▸ Material supplied
"""

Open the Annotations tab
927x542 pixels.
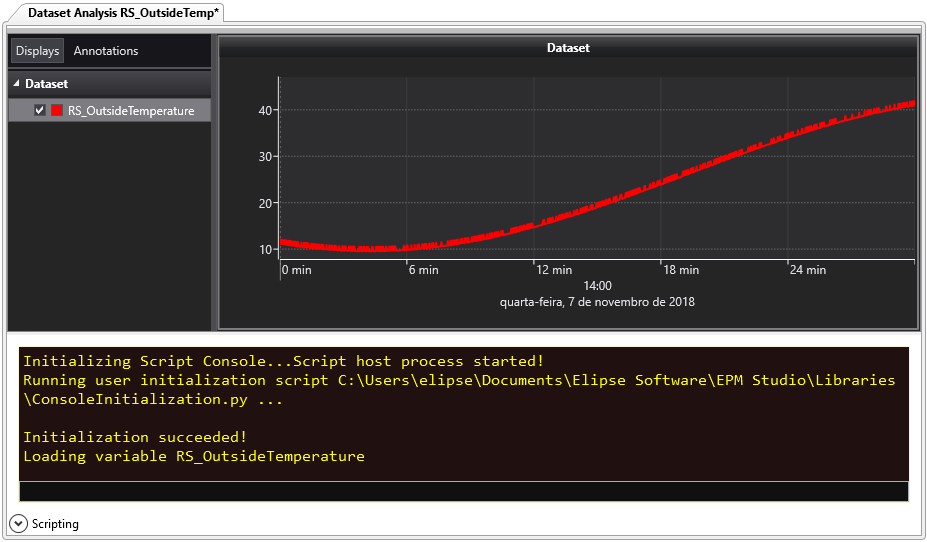click(x=106, y=51)
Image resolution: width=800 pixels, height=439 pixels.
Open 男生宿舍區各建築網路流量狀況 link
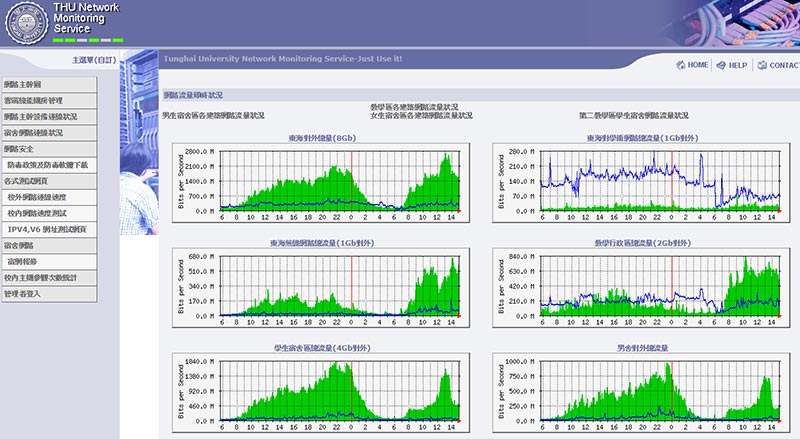pos(213,116)
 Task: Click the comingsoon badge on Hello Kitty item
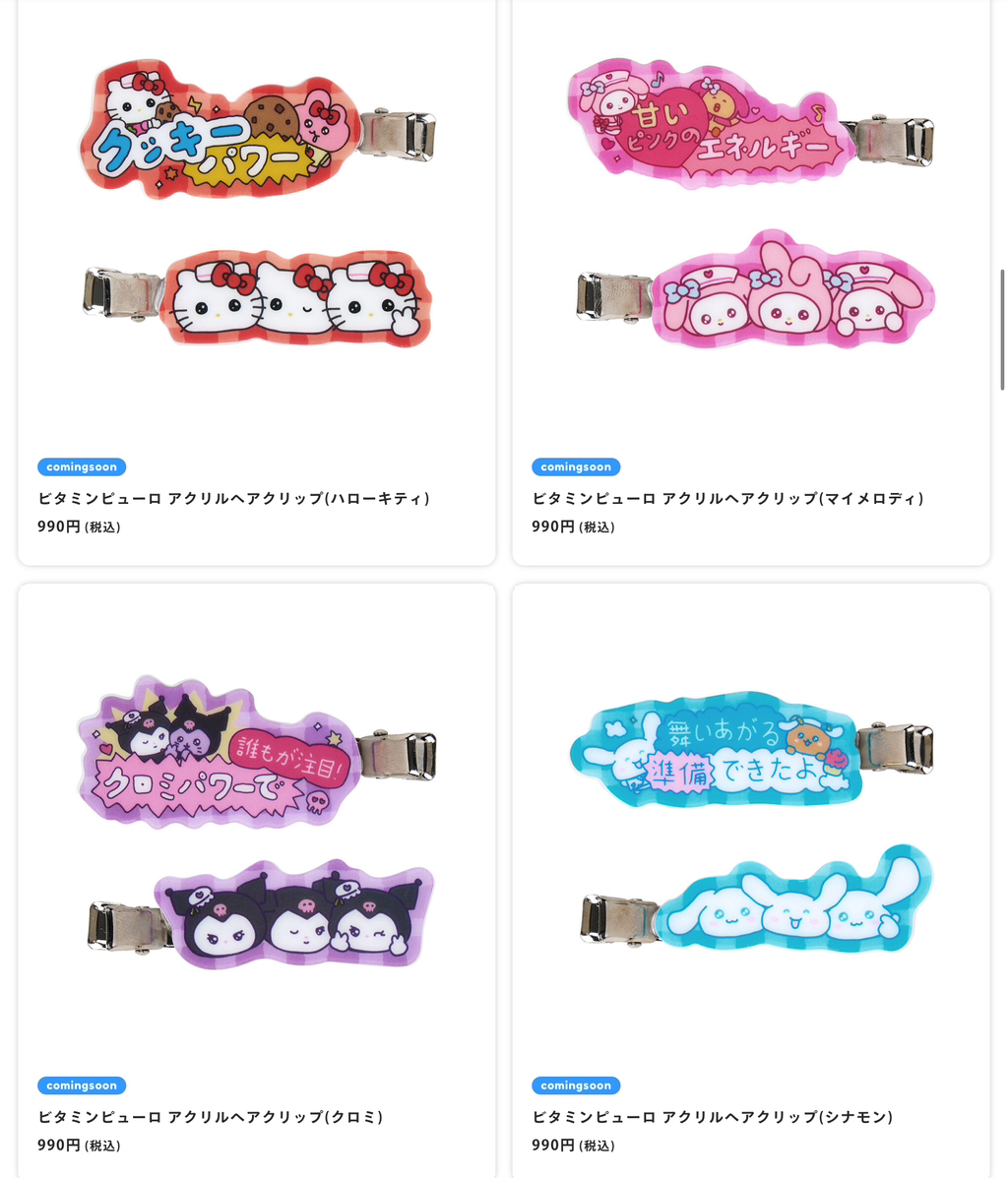tap(82, 466)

"""

▸ Brief
Please copy every row above word for word, and leave the pictures out of your answer.

▸ Output of the exercise
Open the Annotations tab
927x542 pixels.
click(x=106, y=51)
Image resolution: width=800 pixels, height=439 pixels.
Open 男生宿舍區各建築網路流量狀況 link
pos(213,116)
 Task: Click the comingsoon badge on Hello Kitty item
tap(82, 466)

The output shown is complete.